For music, it means absolutely nothing - as per the above. In a multi-bit dithered data path, music program is not subject to timing limits, level limits or distortion. It's continuous, like analogue. It is not a measure of signal 'quality' when properly decoded - despite what the marketing pundits want you to believe.
[You can see my video demonstrating this here:
The truth about bit-depth (and digital audio 'resolution') - Ian]
(Also known as Intersample Overs, Reconstruction Overs - et al)
For a system, it means the generation of digital data that may not be decoded correctly, even though the data itself does not breach maximum sample peak values.
For music, it means simply that the quality of the decoded program varies depending on what happens to the data after the event and how it's finally decoded.
The reason that it exists at all is that in a PCM data stream, theoretically not all parts of the potential program complexity can pass at full sample values and still be decoded correctly. This is because the filtering necessary to do the final decoding relies on frequency content and data history.
You need to leave some headroom to make sure it's going to be perfect. This is what was missing from the original PCM spec.
For a system, because such specs don't formally exist - it doesn't mean that the system is faulty in any way technically, as far as the PCM standard is concerned. Makers of digital systems are not obliged to pass reconstruction overs / errors without damage - although the best manufacturers may try to accommodate them as far as possible.
For music, it doesn't mean that finding 2 consecutive samples at near full level forcibly indicates a reconstruction over. It's more complex than that, depending on what else in the signal is being represented in that part of the data - in relation to what will eventually be reconstructed during decoding. It varies with frequency content and history.
Bear in mind that the PCM data specification is that no frequency content above half the sample rate must be encoded to PCM data (i.e. via an Analogue to Digital Converter). And that no frequency content beyond half the sample rate must be decoded by the final DAC. This means a properly designed ADC - feeding a properly designed DAC should produce no errors.
So if you process the signal internally in your DAW to produce frequencies that would be above half the sampling rate and send them out to your files - you are effectively producing an illegal data stream. So for instance with your whizz-bang new distortion plugin at 44.1KHz sampling, you can only create 2nd harmonic distortion on program up to around 10KHz, and 3rd harmonic up to around 6.6KHz or so before you put the system under stress. It may not get you brute inter-sample over readings - but it's iffy as to how it will turn out when decoded.

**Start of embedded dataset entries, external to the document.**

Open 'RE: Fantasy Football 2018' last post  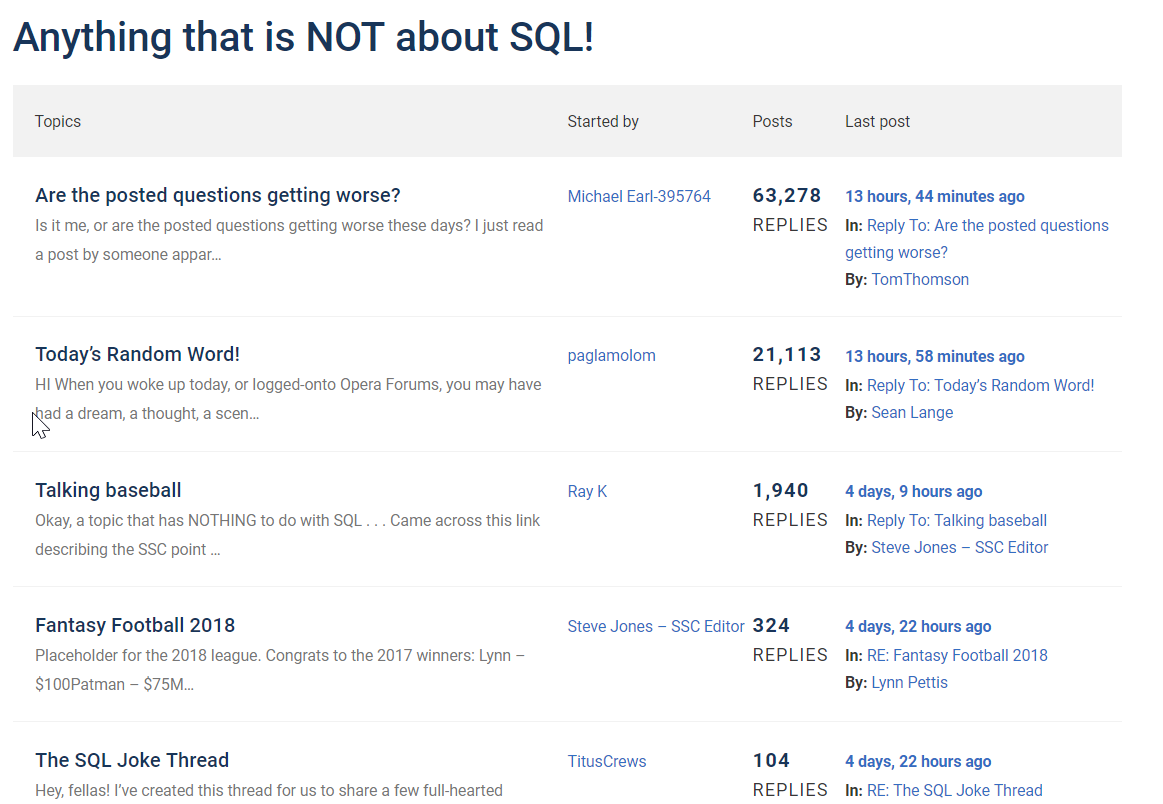point(957,655)
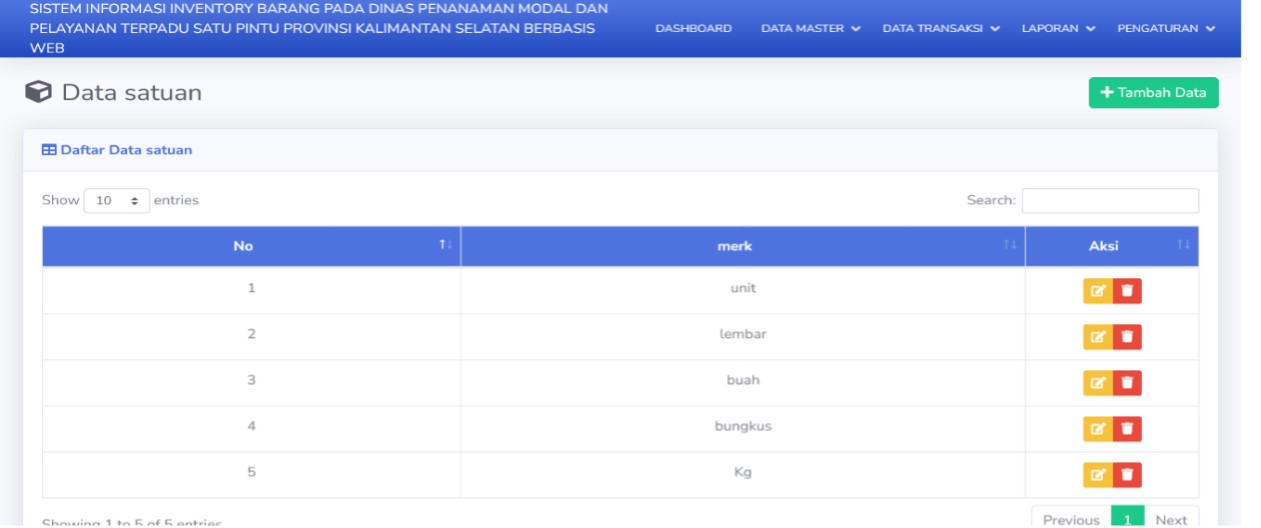Viewport: 1261px width, 528px height.
Task: Go to the Dashboard page
Action: pyautogui.click(x=693, y=28)

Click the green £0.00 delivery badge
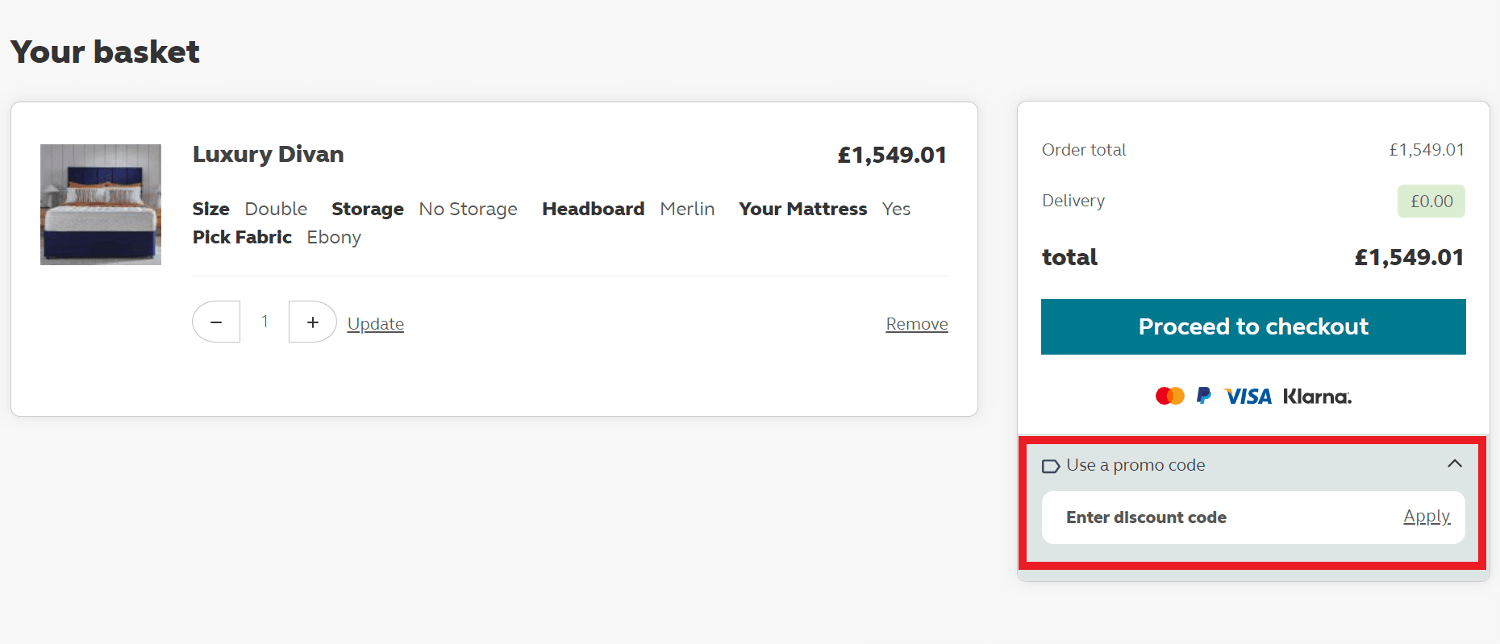[1431, 201]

However, if this distorted content comes into the system via an ADC, the stuff you can hear will pass - but the stuff you can't hear will be rejected - so the sound of the signal should be preserved without aliasing mush.
Obviously boosting up and fast-clipping signals during the final digital process to get more loudness, is a sure-fire way of creating all this aliasing and the 'mush' it produces when decoded 😕 You end up with a very fragile product.
I hope this is helpful - Paul
So there you go ! I love the clarity and economy of Paul’s statements, which is why I wanted to share them with you.
Thanks again to Paul for taking the time to share this information with us, and the permission to re-use it here !